## What is being asked
For each of the following statements, say yes or no as to whether it agrees with the passage on Rios's failed drug test, and quote the passage's deciding words: (a) Rios led the KBO with 22 wins in 2007; (b) Rick Guttormson received a one-year suspension; (c) Rios pitched seven seasons in Korea.

According to the Nippon Professional Baseball, a test conducted after a May 21 game showed traces of hydroxystanozolol, a metabolite of the anabolic steroid stanozolol, and the second sample taken from Rios found the same banned substance on June 21.

Rios, 35, is the third player in Japan to fail a drug test since the NPB tightened its drug testing last year. Yomiuri Giants’ Luis Gonzalez was also suspended for a year last month and cut by the Giants. Pitcher Rick Guttormson of the Softbank Hawks received a 20-day suspension last year.

Rios pitched six seasons in Korea for the Kia Tigers and the Doosan Bears, going 90-59 with 13 saves and a 3.01 earned run average. He posted double-digit wins for six straight seasons.

In 2007, Rios led the KBO with 22 wins and 2.07 ERA, becoming the first KBO pitcher to win 20 games in eight years and the first foreign pitcher to win the league MVP honors.

But he had struggled mightily in Japan, going 2-7 with a 5.46 ERA before being demoted to the minors on June 2.

Rio denied that he had knowingly taken performance-enhancing substances and said the medication he received last winter in the United States for back treatment might have been the cause of the positive test.

## Stored data
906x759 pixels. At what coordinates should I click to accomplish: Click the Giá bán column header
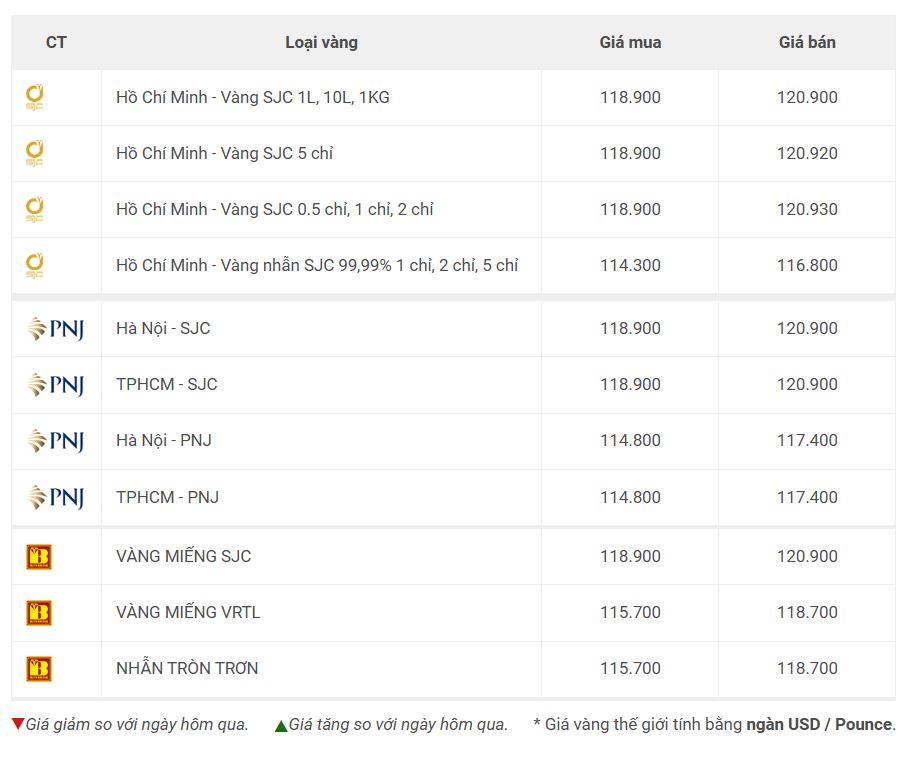[x=807, y=42]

## Task result
(a) Yes: "In 2007, Rios led the KBO with 22 wins and 2.07 ERA"
(b) No: "Pitcher Rick Guttormson of the Softbank Hawks received a 20-day suspension last year."
(c) No: "Rios pitched six seasons in Korea for the Kia Tigers and the Doosan Bears"